> **Directions for this task**
Please copy each line of the listing that includes the string "Policy".

> **Records to process**
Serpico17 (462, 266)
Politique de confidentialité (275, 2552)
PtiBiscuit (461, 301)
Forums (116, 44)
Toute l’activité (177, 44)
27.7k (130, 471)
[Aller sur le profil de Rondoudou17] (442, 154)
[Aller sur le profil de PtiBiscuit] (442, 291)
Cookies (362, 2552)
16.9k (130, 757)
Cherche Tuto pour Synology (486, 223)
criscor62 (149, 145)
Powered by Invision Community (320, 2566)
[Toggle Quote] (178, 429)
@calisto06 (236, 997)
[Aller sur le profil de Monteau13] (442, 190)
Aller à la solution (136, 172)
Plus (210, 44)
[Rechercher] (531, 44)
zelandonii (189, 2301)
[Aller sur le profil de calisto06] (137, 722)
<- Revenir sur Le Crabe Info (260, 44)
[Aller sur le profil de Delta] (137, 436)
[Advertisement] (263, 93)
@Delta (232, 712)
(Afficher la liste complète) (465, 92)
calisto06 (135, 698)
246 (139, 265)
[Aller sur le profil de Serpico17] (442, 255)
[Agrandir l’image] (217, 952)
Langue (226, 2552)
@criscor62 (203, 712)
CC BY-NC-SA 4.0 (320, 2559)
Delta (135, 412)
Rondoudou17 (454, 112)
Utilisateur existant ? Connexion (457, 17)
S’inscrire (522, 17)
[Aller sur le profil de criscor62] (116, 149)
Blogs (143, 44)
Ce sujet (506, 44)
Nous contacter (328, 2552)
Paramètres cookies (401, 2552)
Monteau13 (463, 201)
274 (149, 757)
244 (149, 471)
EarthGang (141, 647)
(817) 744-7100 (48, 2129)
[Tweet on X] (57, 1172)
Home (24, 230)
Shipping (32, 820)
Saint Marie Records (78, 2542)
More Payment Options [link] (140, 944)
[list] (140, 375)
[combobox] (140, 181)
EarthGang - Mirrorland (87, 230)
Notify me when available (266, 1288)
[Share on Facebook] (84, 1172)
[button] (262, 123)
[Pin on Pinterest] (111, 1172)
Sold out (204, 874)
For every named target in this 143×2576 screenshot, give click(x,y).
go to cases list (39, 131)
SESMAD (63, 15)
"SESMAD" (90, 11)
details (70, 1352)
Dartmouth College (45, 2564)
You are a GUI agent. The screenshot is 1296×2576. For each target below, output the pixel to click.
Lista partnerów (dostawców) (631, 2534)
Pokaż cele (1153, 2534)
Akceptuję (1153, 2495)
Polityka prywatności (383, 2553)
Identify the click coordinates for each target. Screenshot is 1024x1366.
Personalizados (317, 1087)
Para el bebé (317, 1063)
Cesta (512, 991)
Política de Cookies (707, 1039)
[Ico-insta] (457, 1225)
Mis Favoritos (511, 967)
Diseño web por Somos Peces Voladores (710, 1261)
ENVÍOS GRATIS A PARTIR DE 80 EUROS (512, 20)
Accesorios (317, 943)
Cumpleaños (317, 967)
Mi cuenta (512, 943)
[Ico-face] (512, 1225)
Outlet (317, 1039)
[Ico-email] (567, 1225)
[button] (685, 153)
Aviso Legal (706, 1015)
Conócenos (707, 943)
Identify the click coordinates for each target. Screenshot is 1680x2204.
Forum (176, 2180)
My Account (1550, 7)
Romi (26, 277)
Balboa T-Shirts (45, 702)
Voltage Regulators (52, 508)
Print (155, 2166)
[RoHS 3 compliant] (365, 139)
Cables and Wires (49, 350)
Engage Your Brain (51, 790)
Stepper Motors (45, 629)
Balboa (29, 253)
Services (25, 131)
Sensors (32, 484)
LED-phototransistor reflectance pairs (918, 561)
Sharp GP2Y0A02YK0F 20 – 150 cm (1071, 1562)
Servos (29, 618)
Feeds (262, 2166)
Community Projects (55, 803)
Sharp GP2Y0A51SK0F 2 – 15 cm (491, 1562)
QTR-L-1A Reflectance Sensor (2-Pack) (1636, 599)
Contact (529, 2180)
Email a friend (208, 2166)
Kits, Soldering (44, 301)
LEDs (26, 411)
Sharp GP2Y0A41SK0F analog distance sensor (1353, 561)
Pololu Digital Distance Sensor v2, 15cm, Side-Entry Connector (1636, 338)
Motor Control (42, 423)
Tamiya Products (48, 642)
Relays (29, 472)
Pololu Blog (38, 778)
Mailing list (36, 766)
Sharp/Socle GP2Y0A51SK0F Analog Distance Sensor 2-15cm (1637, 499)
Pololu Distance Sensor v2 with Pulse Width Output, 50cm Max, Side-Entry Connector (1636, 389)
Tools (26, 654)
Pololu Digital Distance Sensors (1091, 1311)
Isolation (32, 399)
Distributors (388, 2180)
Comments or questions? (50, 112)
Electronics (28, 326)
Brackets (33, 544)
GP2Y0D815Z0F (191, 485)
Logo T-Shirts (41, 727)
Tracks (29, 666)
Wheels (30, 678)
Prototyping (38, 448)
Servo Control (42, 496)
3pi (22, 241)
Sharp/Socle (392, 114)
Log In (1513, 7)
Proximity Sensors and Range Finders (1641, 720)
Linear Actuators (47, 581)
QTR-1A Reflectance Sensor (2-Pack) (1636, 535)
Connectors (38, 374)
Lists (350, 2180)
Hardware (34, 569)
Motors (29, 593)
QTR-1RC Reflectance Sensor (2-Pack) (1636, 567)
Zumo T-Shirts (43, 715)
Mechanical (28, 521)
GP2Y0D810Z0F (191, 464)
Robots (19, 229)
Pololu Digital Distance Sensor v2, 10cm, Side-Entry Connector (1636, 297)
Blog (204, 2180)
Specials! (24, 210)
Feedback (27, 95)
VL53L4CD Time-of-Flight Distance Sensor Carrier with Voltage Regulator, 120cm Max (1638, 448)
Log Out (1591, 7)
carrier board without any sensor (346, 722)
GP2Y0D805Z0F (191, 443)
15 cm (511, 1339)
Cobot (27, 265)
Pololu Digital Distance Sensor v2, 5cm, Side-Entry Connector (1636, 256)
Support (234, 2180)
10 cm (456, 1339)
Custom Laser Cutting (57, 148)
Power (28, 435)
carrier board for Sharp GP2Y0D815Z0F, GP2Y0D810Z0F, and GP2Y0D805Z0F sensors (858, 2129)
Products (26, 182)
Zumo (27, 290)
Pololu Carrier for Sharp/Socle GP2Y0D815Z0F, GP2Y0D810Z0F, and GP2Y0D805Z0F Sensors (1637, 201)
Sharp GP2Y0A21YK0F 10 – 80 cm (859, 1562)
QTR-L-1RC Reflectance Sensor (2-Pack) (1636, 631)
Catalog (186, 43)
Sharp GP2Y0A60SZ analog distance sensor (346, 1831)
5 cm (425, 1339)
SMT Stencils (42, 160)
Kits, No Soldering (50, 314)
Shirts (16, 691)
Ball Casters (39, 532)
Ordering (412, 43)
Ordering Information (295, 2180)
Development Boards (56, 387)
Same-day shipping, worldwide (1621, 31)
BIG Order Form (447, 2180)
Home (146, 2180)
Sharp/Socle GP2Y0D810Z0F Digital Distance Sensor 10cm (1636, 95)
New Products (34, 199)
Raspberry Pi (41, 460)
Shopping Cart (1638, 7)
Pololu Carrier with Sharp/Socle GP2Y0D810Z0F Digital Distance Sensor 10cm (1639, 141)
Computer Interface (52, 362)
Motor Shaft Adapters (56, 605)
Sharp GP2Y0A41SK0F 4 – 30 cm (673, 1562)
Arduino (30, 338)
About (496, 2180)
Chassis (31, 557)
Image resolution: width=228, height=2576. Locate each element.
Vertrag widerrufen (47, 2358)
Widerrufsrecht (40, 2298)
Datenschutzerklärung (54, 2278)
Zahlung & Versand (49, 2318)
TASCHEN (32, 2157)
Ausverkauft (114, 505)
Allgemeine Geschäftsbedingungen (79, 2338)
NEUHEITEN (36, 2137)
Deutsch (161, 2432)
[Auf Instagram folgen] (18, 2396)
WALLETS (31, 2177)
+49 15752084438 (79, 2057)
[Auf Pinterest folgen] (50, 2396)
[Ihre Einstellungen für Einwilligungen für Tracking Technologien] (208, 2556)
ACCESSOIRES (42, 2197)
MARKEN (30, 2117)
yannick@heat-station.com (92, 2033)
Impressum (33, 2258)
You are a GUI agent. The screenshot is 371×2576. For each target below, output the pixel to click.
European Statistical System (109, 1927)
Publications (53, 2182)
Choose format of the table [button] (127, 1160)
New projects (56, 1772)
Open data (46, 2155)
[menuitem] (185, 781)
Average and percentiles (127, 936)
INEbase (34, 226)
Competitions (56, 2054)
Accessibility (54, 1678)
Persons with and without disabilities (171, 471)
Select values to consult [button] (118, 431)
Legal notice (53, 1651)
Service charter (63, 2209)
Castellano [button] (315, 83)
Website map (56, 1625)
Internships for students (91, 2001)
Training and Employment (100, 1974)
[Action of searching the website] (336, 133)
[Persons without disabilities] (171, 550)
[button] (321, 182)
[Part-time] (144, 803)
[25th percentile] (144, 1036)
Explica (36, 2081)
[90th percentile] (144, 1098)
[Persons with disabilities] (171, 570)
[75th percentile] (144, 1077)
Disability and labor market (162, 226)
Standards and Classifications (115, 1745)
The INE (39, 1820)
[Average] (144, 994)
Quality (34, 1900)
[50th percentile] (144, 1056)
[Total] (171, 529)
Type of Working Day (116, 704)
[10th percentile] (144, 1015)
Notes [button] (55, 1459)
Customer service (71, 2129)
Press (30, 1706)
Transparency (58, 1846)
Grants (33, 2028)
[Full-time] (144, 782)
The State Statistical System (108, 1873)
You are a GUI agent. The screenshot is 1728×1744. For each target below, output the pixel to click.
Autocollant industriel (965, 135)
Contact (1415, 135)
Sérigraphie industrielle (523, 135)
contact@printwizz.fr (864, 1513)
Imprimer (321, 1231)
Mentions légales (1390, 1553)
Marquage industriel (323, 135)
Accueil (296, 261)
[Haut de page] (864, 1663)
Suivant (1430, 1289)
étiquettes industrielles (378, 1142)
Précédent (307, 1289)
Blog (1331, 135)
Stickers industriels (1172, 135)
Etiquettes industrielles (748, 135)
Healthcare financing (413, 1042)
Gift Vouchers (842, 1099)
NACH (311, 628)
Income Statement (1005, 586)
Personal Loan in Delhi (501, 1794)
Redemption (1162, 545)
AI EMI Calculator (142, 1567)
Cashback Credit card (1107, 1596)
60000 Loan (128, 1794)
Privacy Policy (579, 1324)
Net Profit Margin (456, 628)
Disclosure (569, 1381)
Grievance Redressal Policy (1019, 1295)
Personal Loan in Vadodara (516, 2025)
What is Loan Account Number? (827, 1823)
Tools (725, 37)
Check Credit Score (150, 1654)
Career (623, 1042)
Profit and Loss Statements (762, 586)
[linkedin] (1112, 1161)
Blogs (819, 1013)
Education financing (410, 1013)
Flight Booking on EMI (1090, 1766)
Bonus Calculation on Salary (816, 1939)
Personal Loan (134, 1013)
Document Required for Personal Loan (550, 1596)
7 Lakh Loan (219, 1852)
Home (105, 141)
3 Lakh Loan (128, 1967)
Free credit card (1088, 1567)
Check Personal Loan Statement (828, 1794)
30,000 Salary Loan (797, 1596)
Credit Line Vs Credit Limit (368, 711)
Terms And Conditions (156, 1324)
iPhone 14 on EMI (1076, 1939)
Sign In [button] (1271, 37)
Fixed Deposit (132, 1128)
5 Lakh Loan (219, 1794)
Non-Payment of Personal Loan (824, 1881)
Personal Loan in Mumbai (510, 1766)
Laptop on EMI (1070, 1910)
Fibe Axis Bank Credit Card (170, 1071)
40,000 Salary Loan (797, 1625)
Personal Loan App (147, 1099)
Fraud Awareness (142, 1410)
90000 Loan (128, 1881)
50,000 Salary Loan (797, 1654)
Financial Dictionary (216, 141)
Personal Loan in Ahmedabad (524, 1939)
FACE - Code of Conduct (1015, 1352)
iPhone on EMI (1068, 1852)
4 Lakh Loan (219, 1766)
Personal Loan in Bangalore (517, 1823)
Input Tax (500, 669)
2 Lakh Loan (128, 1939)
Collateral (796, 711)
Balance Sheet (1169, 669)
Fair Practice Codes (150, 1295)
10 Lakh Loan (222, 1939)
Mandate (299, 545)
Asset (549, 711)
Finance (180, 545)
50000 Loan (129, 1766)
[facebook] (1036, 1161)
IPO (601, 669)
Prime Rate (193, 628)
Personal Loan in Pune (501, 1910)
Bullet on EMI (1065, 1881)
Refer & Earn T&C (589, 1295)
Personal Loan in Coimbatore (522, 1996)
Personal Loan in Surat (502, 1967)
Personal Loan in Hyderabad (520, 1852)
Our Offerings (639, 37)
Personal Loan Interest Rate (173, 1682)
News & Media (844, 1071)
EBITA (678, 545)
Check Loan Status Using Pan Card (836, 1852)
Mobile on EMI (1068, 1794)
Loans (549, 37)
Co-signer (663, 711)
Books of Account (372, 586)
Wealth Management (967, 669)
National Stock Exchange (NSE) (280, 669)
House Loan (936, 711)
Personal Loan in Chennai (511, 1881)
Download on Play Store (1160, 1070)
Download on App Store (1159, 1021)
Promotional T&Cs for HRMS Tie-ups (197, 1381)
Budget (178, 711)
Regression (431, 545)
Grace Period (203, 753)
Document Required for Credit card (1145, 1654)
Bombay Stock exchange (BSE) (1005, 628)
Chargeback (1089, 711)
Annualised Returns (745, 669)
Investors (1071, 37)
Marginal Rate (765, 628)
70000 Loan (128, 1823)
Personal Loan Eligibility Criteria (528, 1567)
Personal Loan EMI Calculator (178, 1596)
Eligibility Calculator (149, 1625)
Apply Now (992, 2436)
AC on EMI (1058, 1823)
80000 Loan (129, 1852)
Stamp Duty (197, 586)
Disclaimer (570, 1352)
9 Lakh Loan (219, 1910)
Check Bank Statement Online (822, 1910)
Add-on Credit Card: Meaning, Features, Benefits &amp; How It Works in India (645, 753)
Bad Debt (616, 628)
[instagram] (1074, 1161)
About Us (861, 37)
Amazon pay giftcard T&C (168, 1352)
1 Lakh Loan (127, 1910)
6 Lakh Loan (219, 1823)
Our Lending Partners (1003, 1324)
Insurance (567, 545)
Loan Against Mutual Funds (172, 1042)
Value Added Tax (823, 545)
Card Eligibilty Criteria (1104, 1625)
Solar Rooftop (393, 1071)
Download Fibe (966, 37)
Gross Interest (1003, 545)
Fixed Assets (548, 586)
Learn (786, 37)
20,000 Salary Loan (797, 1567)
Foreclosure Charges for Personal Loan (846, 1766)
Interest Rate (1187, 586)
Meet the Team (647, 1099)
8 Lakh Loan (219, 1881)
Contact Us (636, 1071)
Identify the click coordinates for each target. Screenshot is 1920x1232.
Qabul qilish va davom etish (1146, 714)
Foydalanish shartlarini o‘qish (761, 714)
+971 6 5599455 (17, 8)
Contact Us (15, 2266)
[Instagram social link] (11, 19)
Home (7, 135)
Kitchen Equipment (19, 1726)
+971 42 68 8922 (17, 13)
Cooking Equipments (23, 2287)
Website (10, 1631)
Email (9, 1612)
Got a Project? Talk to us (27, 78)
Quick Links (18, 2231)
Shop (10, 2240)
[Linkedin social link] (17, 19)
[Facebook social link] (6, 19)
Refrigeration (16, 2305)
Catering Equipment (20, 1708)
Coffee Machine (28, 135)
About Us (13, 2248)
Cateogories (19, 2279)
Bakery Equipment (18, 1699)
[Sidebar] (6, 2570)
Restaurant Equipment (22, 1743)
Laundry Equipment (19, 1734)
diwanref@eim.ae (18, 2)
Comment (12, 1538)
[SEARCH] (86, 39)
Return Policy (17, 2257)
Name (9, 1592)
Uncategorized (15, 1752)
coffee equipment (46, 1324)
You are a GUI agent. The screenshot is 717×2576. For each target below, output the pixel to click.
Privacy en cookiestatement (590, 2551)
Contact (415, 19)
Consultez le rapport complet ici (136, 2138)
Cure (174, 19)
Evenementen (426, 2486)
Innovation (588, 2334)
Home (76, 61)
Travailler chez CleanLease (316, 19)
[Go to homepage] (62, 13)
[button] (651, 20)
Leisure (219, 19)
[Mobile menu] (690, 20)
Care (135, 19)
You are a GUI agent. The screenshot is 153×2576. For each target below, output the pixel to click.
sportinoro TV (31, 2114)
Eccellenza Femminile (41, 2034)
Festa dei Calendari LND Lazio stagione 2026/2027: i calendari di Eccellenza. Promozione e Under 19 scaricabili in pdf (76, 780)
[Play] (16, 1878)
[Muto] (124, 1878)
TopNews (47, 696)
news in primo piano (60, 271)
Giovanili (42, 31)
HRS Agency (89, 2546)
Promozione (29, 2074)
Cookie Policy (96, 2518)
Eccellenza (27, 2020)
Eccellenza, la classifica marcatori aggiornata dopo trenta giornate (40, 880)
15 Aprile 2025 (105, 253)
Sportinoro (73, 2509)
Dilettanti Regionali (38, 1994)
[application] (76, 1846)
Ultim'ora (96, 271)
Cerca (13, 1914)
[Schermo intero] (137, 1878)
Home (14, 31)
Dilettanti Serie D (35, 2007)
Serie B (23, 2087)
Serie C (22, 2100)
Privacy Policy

> **Solution to the problem**
Privacy Policy (579, 1324)
Grievance Redressal Policy (1019, 1295)
Return Policy (17, 2257)
Cookie Policy (96, 2518)
Privacy Policy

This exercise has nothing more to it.